### CONSIGNES
• A. Reproduisez à l'identique le passage du texte sur l'État et la liberté individuelle qui va de « Car disons-le tout » à « tout le monde. ».
• B. Reprenez le texte sur l'État et la liberté individuelle à la suite de sa dernière phrase.

### TEXTE SOURCE
::::::

          Un des corollaires les plus importants de la prise en charge de différents secteurs de l'économie par l'État est que celui-ci doit alors restreindre la liberté individuelle de chacun de manière à ce que les coûts payés par le contribuable demeurent le plus bas possible. Ainsi, ce n'est pas par grandeur d'âme que l'État pousse les fumeurs à arrêter. C'est bien plus parce que les coûts payés par l'ensemble de la société pour maintenir en vie des fumeurs malades sont à proprement parler faramineux et s'ajoutent à des dépenses de santé déjà colossales. Aussi, en limitant la vitesse et en imposant de nombreux règlements sur les autoroutes, l'État se protège du mieux qu'il peut contre les accidents qui font de nombreux blessés graves.

          Car disons-le tout net, ce ne sont pas les morts qui sont une catastrophe dans ce cas-ci, mais les survivants, que l'État devra remettre plus ou moins sur pied, ou entretenir à grands frais pendant des années parce qu'ils n'auront pas eu la « décence » de mourir rapidement des suites de leurs choix irresponsables. Bref, si vous désirez vous comporter en imbécile, tout en continuant d'user et d'abuser des garde-fous de l'État, assumez le fait de devoir voir votre liberté sérieusement compromise par toutes sortes de lois et par la pression sociale. Si cette perspective ne vous plaît pas, renoncez à la protection de l'État et demandez une alternative privée. Tout autre option (i.e., vivre de façon irresponsable et faire payer la société) doit être exclue, parce qu'elle entraîne trop de conséquences néfastes pour tout le monde.
::::::
### EXTRAIT DE DONNÉES
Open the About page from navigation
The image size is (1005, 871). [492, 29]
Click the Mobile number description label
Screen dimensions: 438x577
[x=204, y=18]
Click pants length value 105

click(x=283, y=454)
::::::
### RÉPONSES PAR CONSIGNE
• A.
Car disons-le tout net, ce ne sont pas les morts qui sont une catastrophe dans ce cas-ci, mais les survivants, que l'État devra remettre plus ou moins sur pied, ou entretenir à grands frais pendant des années parce qu'ils n'auront pas eu la « décence » de mourir rapidement des suites de leurs choix irresponsables. Bref, si vous désirez vous comporter en imbécile, tout en continuant d'user et d'abuser des garde-fous de l'État, assumez le fait de devoir voir votre liberté sérieusement compromise par toutes sortes de lois et par la pression sociale. Si cette perspective ne vous plaît pas, renoncez à la protection de l'État et demandez une alternative privée. Tout autre option (i.e., vivre de façon irresponsable et faire payer la société) doit être exclue, parce qu'elle entraîne trop de conséquences néfastes pour tout le monde.

• B.
Secteur alimentaire

          L'alimentation a été mise sous les projecteurs ces dernières années, notamment à cause des cas de vache folle et surtout des décès qu'elle a entraînés. Mais au-delà de ces événements, l'agroalimentaire est l'un des points de convergences de toutes sortes d'idéologies. Le nationalisme vante les achats régionaux et les produits du terroir, l'altermondialisme vante les produits équitables, pourfend McDonald's, exige l'autosuffisance pour les pays du sud, alors que l'écologisme pourfend les pesticides, défend le végétarisme, etc.

          L'aspect gestion des risques est ici aussi important, mais pas de la manière qu'on le croit généralement. On estime qu'environ 1% des intoxications sont dus à une mauvaise manipulation au niveau de la chaîne d'approvisionnement – entre la ferme et le détaillant alimentaire – et le 99% restant est dû au consommateur lui-même qui n'a pas su respecter les normes d'hygiène des produits qu'il a achetés.

          Pourtant, une énorme pression est mise sur les entreprises pour qu'elles améliorent leurs pratiques, même si cela ne réduit que marginalement les risques. Ainsi, chaque usine est visitée de fond en comble plusieurs fois par semaines par les inspecteurs au Canada et des sommes énormes sont englouties pour réduire les risques, sans que l'on se soucie de savoir si c'est rentable ou non pour le consommateur, obnubilé.

          Pour rassurer les consommateurs, le concept de traçabilité a été mis de l'avant. Il consiste à savoir de quelle bête individuelle provient tel ou tel produit, de manière à toujours pouvoir remonter jusqu'à la ferme d'élevage. Cela réduit peut-être certains risques, mais pas tous, car les supermarchés renouvellent leur stock au complet à tous les 15 jours, ce qui est très court. Ainsi, selon la durée d'incubation de la maladie, le gros du mal peut avoir été fait parce que les gens auront mangé les produits avant que quiconque se soit rendu compte du problème… Cette traçabilité relève plus du marketing que de la sécurité.

          On peut voir qu'il est très difficile de minimiser les risques, et l'action gouvernementale n'aide pas vraiment à les réduire, mais beaucoup à en augmenter les coûts pour chacun de nous. Il est évident que nous désirons tous un certain niveau de sécurité, mais nous ne semblons pas toujours prêts à en assumer les coûts, voire les risques cachés. Le retrait des gouvernements de la gestion des risques et sa prise en charge par des gestionnaires privés plus responsables (parce que leurs emplois en dépendent) permettrait sûrement à chacun de se faire une idée plus claire de ce qu'il est prêt – ou non – à accepter comme risques.